Cal lost the battle for one-time commit Stan Hasiak, one of the country's most heralded offensive line prospects who initially orally committed to UCLA, switched over to the Bears and then ultimately went back to the Bruins. Wednesday marked the first day prospects were permitted to sign a national letter of intent.
That blow was lessened when Cerritos College defensive end Ryan Davis, who originally orally committed to the Bears but switched to Washington last week, ended up signing with Cal.
"As always, it's very, very competitive," Cal coach Jeff Tedford said. "It's a little unsettling because sometimes they go underground and you can't get a hold of them and you don't know what's happening. You're really at their mercy. It's a helpless feeling when you don't know the information.
"But we're really, really excited about the way it turned out."
Davis is part of an 18-member recruiting class Cal announced Wednesday that is ranked 34th nationally by scout.com and 40th by rivals.com. Those are the worst marks the Bears have had since 2002, Tedford's first class at Cal. But part of that is sheer lack of numbers. The Bears didn't have as many scholarships to offer as in past years.
"Numbers aren't what fans should be concerned about," ESPN Scouts Inc. national recruiting director Tom Luginbill said. "You can only sign as many as you graduate. Fans shouldn't be worried about having 25 recruits in a class. They should be worried about the 85 guys on scholarship."
Still, Cal's past two recruiting classes have yielded the lowest rankings since 2002, perhaps demonstrating the Bears haven't fully recovered from their meltdown in 2007.
Cal's 2009 class doesn't include much punch at the skill positions but is strong up front and at linebacker. Despite the loss of Hasiak, the Bears still hauled in one of the nation's top offensive line classes with center Mark Brazinski, guard Brian Schwenke and tackles Charles Siddoway and Charles Ragland. Brazinski is rated as the No. 2 center in the country by scout.com., while Siddoway and Ragland are both top-100 recruits at their position.

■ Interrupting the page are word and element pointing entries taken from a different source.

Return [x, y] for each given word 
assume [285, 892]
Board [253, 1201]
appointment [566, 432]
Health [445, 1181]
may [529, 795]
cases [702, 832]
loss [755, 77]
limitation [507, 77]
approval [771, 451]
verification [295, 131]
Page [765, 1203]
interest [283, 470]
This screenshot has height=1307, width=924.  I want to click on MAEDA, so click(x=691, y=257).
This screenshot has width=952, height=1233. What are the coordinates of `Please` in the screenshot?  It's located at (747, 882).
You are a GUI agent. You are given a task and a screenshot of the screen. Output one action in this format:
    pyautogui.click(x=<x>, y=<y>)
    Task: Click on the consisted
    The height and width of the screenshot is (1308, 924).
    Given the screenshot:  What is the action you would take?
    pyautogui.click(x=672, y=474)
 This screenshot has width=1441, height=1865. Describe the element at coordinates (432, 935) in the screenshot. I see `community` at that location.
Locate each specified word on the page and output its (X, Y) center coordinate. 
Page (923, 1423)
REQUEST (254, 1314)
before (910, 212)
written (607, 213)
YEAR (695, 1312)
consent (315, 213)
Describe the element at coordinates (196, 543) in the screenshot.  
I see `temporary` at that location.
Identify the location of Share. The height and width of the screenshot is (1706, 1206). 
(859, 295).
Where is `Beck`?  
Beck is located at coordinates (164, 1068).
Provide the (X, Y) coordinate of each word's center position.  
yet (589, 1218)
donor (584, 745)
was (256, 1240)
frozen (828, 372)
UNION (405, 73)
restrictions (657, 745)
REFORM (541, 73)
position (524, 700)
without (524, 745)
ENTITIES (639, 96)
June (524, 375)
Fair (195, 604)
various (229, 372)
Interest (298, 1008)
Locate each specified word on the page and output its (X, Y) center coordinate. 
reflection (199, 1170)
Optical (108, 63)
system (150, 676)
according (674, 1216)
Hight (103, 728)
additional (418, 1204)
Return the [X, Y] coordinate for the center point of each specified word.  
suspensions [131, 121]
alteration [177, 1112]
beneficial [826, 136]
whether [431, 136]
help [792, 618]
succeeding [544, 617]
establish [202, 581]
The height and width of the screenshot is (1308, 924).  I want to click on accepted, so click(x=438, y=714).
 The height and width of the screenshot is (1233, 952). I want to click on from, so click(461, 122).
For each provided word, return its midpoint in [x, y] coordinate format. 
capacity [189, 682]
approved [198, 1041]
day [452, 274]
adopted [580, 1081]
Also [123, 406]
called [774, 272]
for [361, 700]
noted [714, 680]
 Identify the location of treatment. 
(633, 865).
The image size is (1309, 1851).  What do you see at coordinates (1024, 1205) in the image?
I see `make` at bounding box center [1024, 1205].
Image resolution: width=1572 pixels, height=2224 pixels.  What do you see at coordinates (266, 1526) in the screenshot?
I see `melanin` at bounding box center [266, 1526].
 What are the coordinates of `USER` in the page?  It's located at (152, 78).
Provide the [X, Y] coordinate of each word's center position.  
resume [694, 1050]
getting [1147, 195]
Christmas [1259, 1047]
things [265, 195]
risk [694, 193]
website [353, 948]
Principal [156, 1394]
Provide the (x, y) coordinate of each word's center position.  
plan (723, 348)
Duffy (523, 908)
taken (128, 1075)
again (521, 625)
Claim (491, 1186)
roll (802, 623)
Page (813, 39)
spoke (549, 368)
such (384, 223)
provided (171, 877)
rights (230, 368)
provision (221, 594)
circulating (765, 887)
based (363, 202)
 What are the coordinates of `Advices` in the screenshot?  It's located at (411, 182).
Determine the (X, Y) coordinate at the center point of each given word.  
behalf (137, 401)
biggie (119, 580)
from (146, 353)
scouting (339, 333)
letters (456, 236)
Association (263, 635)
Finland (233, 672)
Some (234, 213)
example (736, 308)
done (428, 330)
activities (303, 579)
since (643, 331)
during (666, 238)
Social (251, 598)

Defensive tackle Deandre Coleman was regarded as the top recruit in the state of Washington, and Milpitas linebacker Steven Fanua is considered a top-25 middle linebacker nationally.
"I believe you build a football team from the inside-out," Luginbill said. "You start on the offensive and defensive front and expand outward, and Cal met their needs."
Other headliners of the class are cornerback Steve Williams, who decommitted from Oklahoma to join the Bears, running back Dasarte Yarnway of Sacred Heart-San Francisco and quarterback Allan Bridgford of Mission Viejo.
The Bears continued to recruit Davis even after he switched his oral commitment. Tedford said he felt confident he had won Davis back over Tuesday night.
"Last night he gave me a real good indication, but I wasn't really 100 percent until this morning when I got him out of bed and his tone hadn't changed," Tedford said. "I felt pretty good about it this morning."
Davis played defensive end in junior college but likely will be a rush linebacker at Cal, fulfilling a role similar to the departed Zack Follett.
Tedford said he hadn't had much contact with Hasiak in recent days but spoke with him late Tuesday. He hadn't spoken with him by Wednesday afternoon and found out on the Internet he had signed with UCLA.
"I talked to him late last night, and he said he was mulling it over and it was very close," Tedford said. "He said there were positives about both places."